§ **PROBLEMS TO SOLVE**:
1. Answer these questions about the excerpt on request structures, one per line:
(a) Which lock is to be replaced, and with what?
(b) Who wrote the quoted message, and on what date?
(c) Which function is said not to be optimal when it is called a lot?
2. Print the part of the excerpt on request structures between "It's mostly a" and "be not optimal.", inclusive.
3. Summarize the excerpt on request structures in two sentences.

§ **TEXT UNDER STUDY**:
----------

I have some old patches somewhere, but no chance of them applying now.
It's mostly a case of s/io_request_lock/q->queue_lock in some way for
all cases, so it's probably just as easy if you do it yourself for
testing.
--
Jens Axboe
On Wed, Jul 11 2001, Dipankar Sarma wrote:
> > I would like to know why the request_freelist is going empty? Having
> > __get_request_wait being called alot would appear to be not optimal.
>
> It is not unreasonable for request IOCB pools to go empty, the important
> issue is at what rate ? If a large portion of I/Os have to wait for
> request structures to be freed, we may not be able to utilize the available
> hardware bandwidth of the system optimally when we need, say, large
> # of IOs/Sec. On the other hand, having large number of request structures
> available may not necessarily give you large IOs/sec. The thing to look
> at would be - how well are we utilizing the queueing capablility
> of the hardware given a particular type of workload.

----------

§ **COLLECTED DATA**:
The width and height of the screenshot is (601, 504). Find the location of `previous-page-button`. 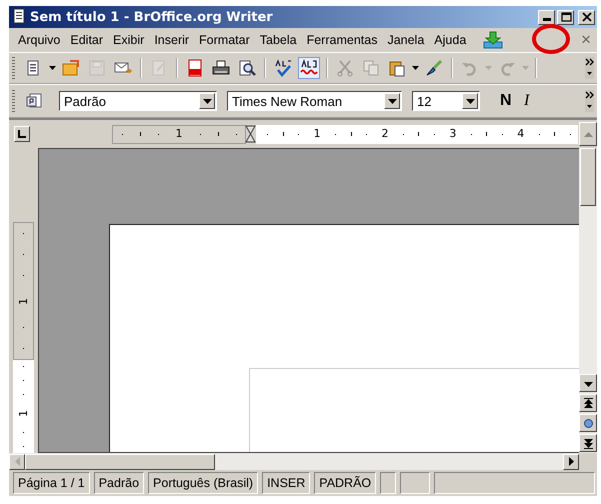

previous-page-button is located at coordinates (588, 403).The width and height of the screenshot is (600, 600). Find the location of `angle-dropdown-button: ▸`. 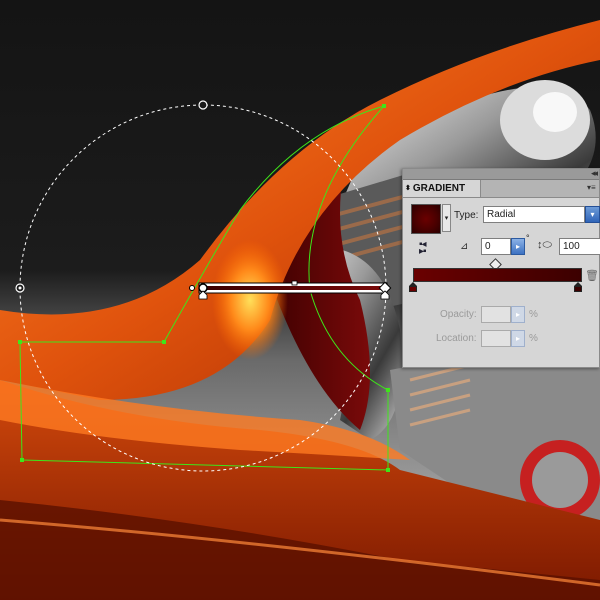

----------

§ **ANSWERS BY ITEM**:
1.
(a) io_request_lock is to be replaced with q->queue_lock.
(b) Dipankar Sarma wrote it on Wed, Jul 11 2001.
(c) __get_request_wait

2.
It's mostly a case of s/io_request_lock/q->queue_lock in some way for
all cases, so it's probably just as easy if you do it yourself for
testing.
--
Jens Axboe
On Wed, Jul 11 2001, Dipankar Sarma wrote:
> > I would like to know why the request_freelist is going empty? Having
> > __get_request_wait being called alot would appear to be not optimal.

3. The author has old patches that probably won't apply now and says the change is mostly replacing io_request_lock with q->queue_lock, which the reader could easily do for testing. The quoted reply holds that request pools going empty is not unreasonable, that the rate is what matters, and that the key question is how well the hardware's queueing capability is used for a given workload.